WWRS-TV
- Mayville–Milwaukee–Madison, Wisconsin; United States;
- City: Mayville, Wisconsin
- Channels: Digital: 34 (UHF); Virtual: 52;

Programming
- Affiliations: 52.1: TBN; for others, see § Subchannels;

Ownership
- Owner: Trinity Broadcasting Network; (Trinity Broadcasting of Texas, Inc.);

History
- First air date: 1997^{[when?]}
- Former channel numbers: Analog: 52 (UHF, 1997–2009); Digital: 43 (UHF, until 2019);
- Call sign meaning: Wayne R. Stenz (part of original ownership group)

Technical information
- Licensing authority: FCC
- Facility ID: 68547
- ERP: 504 kW
- HAAT: 186 m (610 ft)
- Transmitter coordinates: 43°26′11.4″N 88°31′33.9″W﻿ / ﻿43.436500°N 88.526083°W

Links
- Public license information: Public file; LMS;
- Website: www.tbn.org

= WWRS-TV =

Television station in Mayville, Wisconsin

WWRS-TV (channel 52) is a religious television station licensed to Mayville, Wisconsin, United States, serving the Milwaukee and Madison areas. The station is owned by the Trinity Broadcasting Network (TBN). WWRS-TV's transmitter is located in Hubbard. Its signal covers much of southeastern and south-central Wisconsin, along with extended cable coverage throughout the area.

==History==
The station was formerly owned by National Minority Television, a de facto subsidiary of TBN that was used by the network to circumvent the Federal Communications Commission (FCC)'s television station ownership restrictions. While TBN founder Paul Crouch was NMTV's president, one of its directors was African American and the other was Latino, which met the FCC's definition of a "minority-controlled" firm. In mid-2008, the station and its NMTV sisters came directly under TBN ownership.

Like most TBN stations, there is no local contributions from WWRS outside passthrough of local Emergency Alert System weather warnings and missing person alerts.
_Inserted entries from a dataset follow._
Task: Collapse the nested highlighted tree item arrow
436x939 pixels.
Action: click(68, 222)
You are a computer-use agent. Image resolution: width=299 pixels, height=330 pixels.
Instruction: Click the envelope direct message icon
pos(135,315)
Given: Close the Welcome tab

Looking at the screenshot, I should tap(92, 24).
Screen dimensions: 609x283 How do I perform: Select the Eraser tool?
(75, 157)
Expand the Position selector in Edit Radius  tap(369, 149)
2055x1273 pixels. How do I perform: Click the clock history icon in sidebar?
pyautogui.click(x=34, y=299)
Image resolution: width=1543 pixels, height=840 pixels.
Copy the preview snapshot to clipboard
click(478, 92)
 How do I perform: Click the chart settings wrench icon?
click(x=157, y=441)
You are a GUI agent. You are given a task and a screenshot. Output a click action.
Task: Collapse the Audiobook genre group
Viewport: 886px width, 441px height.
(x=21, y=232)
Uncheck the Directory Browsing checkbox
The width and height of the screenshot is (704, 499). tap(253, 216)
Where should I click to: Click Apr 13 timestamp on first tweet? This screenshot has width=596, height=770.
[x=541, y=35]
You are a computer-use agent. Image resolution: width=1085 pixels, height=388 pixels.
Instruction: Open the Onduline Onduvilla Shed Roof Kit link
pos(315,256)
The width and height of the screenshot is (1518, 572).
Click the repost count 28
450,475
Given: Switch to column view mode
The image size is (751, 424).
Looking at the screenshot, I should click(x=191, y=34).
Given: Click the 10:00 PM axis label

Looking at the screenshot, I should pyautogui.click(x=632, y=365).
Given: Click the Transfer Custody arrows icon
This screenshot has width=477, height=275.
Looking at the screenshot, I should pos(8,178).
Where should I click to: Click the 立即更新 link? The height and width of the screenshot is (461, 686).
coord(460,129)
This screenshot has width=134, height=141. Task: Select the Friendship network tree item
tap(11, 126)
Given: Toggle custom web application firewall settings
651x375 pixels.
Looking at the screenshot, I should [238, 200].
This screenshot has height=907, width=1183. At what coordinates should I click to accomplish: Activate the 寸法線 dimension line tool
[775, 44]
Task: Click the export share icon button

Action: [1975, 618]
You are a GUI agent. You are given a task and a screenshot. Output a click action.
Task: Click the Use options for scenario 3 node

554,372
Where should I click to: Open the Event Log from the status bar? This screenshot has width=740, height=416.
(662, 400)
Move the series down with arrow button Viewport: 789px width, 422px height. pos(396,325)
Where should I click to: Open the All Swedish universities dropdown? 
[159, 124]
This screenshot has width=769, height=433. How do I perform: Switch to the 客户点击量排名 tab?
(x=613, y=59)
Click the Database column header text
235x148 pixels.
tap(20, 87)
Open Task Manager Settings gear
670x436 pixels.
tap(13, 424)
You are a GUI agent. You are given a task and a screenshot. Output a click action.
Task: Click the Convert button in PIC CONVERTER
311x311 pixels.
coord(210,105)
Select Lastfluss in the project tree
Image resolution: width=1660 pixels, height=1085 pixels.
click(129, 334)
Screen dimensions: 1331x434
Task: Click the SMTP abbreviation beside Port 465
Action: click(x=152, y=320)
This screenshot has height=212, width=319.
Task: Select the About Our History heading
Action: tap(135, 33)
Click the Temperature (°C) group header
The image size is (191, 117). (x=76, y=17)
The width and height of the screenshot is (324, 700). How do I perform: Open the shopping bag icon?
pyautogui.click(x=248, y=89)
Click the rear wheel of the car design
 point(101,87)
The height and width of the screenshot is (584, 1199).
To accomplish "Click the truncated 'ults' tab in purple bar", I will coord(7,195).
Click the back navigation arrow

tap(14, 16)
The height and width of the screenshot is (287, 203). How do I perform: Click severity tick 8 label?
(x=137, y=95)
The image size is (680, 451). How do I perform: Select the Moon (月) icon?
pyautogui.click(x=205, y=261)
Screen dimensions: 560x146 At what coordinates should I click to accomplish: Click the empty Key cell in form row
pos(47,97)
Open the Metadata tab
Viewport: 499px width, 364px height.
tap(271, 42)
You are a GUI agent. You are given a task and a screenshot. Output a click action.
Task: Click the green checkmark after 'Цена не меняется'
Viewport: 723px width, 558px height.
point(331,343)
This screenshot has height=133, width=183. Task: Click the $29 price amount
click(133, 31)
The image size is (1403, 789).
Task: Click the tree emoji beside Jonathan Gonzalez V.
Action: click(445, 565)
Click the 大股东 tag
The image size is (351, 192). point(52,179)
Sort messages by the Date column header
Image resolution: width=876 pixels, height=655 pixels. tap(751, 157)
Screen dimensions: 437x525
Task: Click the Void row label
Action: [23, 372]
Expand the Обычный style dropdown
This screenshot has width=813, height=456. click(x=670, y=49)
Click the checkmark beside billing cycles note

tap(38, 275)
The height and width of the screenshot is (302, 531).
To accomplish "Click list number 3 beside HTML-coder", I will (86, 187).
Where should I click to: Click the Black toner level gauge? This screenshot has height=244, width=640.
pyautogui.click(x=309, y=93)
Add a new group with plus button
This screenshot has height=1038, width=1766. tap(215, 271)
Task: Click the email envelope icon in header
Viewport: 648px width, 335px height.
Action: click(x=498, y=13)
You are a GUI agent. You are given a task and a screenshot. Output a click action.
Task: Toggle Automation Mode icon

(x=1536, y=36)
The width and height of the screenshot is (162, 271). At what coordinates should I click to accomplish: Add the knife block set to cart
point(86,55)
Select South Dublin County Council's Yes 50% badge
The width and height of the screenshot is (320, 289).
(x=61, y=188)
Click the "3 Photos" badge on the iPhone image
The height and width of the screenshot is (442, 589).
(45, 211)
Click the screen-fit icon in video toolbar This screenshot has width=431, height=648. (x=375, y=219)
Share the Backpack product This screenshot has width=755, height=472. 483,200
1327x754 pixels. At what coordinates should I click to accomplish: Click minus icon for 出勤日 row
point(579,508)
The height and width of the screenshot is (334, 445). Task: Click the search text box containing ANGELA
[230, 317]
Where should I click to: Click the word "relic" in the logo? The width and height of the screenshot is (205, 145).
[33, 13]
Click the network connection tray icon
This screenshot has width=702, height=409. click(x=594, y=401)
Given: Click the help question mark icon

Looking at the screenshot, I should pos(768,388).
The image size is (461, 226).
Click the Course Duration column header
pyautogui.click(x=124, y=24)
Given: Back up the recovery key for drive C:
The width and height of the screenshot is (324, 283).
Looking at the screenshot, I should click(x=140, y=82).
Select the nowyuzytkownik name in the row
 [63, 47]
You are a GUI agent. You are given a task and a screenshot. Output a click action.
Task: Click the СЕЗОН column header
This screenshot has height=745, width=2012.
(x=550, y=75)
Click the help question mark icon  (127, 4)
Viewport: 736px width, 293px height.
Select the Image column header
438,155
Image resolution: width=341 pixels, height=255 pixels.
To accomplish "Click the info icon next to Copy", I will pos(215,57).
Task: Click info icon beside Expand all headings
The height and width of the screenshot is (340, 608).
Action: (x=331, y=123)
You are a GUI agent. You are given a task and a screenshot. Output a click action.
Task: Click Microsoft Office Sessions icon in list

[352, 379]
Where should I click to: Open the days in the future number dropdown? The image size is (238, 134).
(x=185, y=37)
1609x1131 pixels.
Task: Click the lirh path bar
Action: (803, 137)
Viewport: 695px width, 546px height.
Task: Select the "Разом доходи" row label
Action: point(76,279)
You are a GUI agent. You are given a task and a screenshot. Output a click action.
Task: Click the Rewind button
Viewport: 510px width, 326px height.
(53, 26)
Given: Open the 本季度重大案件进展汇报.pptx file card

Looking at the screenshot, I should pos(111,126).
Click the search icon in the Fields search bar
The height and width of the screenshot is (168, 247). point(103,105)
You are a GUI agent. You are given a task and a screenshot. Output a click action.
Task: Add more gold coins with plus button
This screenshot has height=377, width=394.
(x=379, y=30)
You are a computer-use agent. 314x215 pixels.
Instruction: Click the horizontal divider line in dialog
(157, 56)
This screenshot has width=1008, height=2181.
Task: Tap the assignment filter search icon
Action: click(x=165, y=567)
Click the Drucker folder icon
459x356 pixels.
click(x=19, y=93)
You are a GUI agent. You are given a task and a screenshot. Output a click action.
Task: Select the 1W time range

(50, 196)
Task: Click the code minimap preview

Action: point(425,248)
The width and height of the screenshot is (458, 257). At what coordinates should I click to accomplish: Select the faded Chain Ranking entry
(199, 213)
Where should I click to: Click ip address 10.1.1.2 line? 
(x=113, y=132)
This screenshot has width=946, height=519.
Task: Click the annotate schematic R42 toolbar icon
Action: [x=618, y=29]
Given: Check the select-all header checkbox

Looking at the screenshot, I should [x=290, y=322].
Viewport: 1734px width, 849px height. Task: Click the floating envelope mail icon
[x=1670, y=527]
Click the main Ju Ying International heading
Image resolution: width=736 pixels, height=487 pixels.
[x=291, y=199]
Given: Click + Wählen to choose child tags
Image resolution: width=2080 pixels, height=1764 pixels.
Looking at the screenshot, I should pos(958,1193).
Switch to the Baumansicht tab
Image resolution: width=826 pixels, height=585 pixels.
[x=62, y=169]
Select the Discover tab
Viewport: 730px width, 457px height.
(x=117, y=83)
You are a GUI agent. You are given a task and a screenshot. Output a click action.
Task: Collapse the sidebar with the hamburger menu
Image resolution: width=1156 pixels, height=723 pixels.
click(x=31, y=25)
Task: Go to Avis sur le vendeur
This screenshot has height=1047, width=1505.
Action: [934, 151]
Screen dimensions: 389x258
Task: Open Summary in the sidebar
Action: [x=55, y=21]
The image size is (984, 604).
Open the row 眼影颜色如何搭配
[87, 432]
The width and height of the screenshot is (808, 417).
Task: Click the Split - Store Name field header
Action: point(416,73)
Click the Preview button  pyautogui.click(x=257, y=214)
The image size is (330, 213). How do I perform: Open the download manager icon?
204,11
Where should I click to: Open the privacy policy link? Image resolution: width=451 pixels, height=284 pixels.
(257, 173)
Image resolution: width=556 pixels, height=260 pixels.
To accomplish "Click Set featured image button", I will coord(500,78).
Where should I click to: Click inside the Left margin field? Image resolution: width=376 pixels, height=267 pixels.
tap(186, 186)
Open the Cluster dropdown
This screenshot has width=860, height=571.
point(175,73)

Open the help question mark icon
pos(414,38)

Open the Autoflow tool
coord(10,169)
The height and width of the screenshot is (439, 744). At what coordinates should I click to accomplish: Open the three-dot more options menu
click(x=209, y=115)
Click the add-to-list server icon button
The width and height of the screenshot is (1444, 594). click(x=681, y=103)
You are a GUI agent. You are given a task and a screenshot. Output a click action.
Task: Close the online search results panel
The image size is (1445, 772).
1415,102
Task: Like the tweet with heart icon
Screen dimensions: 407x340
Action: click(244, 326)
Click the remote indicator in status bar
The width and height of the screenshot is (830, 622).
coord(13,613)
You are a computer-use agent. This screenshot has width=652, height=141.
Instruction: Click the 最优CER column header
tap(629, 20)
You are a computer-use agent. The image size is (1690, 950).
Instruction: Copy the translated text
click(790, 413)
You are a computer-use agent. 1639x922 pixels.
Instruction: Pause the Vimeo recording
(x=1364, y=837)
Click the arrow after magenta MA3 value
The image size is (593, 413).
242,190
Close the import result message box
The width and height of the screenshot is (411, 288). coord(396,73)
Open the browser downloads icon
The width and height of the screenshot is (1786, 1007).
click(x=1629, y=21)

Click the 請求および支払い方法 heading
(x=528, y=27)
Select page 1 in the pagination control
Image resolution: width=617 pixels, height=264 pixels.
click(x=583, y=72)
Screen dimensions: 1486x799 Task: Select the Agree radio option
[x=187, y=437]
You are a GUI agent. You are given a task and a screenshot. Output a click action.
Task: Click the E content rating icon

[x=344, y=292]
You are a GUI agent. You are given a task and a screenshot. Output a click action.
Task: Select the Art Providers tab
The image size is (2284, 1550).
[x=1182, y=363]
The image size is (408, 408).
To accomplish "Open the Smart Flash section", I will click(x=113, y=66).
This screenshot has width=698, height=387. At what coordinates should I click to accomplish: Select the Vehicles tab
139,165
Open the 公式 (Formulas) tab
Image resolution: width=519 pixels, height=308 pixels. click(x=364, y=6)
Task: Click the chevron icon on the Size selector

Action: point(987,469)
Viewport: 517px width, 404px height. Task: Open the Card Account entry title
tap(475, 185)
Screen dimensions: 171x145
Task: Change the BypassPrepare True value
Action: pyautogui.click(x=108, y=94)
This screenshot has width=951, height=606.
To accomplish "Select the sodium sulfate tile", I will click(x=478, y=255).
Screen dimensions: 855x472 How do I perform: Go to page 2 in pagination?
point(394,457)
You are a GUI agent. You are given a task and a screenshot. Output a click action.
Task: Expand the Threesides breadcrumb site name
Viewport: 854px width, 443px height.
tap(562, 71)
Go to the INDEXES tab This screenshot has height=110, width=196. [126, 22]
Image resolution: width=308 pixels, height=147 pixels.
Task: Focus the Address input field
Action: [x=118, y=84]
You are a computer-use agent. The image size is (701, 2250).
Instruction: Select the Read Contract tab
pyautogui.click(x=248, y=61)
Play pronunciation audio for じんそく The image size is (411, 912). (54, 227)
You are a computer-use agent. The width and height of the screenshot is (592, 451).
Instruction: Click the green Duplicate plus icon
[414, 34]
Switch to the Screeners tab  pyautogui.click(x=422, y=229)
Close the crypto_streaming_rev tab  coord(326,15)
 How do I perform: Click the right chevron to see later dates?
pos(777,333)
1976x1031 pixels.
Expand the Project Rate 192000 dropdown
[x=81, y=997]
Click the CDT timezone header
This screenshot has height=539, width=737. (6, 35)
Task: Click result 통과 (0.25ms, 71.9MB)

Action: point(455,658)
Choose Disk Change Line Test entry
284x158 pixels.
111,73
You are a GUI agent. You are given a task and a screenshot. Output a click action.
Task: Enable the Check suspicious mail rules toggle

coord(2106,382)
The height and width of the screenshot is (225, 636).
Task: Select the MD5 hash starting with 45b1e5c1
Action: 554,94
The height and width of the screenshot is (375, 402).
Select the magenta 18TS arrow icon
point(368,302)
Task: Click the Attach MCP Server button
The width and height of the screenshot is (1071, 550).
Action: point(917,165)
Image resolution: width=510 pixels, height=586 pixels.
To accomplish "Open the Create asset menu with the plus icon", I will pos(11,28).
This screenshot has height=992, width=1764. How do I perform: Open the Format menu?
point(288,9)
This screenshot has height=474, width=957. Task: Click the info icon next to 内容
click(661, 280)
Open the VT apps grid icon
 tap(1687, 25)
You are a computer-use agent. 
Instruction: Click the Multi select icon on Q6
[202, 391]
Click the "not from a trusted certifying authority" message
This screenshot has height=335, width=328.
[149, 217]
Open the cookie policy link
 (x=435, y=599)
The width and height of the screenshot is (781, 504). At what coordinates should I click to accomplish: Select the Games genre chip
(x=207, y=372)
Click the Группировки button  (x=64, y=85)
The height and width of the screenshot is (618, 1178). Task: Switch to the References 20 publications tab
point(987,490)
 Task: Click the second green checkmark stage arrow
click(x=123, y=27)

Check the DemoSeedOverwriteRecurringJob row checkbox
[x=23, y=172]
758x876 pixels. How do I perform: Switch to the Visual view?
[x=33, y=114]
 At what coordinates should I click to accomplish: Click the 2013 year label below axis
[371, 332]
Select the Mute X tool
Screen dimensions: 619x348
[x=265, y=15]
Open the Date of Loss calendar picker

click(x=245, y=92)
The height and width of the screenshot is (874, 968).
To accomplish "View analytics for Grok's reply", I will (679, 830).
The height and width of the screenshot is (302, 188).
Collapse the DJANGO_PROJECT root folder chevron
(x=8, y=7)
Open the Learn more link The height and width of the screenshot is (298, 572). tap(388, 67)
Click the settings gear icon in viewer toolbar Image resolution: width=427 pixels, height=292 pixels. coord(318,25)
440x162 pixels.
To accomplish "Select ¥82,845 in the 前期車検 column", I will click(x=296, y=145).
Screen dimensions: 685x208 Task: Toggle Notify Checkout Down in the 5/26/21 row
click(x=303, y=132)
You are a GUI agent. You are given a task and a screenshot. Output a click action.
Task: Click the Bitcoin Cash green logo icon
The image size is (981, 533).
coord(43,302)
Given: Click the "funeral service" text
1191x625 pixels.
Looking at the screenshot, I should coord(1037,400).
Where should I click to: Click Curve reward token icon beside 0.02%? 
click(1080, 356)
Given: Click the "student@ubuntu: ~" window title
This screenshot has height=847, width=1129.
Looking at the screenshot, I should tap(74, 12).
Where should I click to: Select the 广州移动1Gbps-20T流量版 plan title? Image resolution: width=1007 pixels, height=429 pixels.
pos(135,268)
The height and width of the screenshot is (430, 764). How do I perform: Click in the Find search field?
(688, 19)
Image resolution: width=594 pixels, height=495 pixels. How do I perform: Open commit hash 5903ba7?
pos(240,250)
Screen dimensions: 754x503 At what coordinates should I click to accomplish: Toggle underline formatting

TBN typically buys full-power stations mainly to get must-carry status on area cable systems. Until the Main Studio rule in 2019 allowed the closure of local studios, WWRS carried FCC-required public affairs programming (Public Report) from its Brookfield studios, along with Friday morning airings of local church services.

Charter Communications, the dominant cable provider in the Madison area, and several communities in the Milwaukee area before the 2017 purchase of Time Warner Cable and merge into Spectrum, added TBN and all of its digital subchannels to its systems in the area beginning late August 2007, within the provider's digital family tier of channels, with carriage of the station's feed and low-channel carriage on local cable systems depending on must-carry requests; those systems with no such provision with TBN carry the national feed.

==Subchannels==
 The station's digital signal continued to broadcasts on its pre-transition UHF channel 43, using virtual channel 52.

Subchannels of WWRS-TV
| Channel | Res.Tooltip Display resolution | Short name | Programming |
| 52.1 | 720p | TBN HD | TBN |
| 52.2 | TVDEALS | Infomercials |
| 52.3 | 480i | Inspire | TBN Inspire |
| 52.4 | ONTV4U | OnTV4U (infomercials) (4:3) |
| 52.5 | POSITIV | Positiv |

==Must-carry==
On April 1, 2002, a dispute arose between Time Warner Cable's Milwaukee-area system and WWRS regarding must-carry regulations. Must-carry regulations require cable television providers within the Grade B contour of a full-power, full service television station to carry that station on their basic tier. When the dispute was settled, the FCC judged that the station was not required to be carried on the cable systems in the more distant counties of Kenosha, Racine and Walworth. However, WWRS was able to exercise must-carry to the Time Warner Cable lineup in the immediate Milwaukee area. This, combined with the lack of available channel space, caused the forced move of Madison's PBS member and PBS Wisconsin flagship station WHA-TV (channel 21) to the digital cable tier in order to air WWRS on the basic cable tier.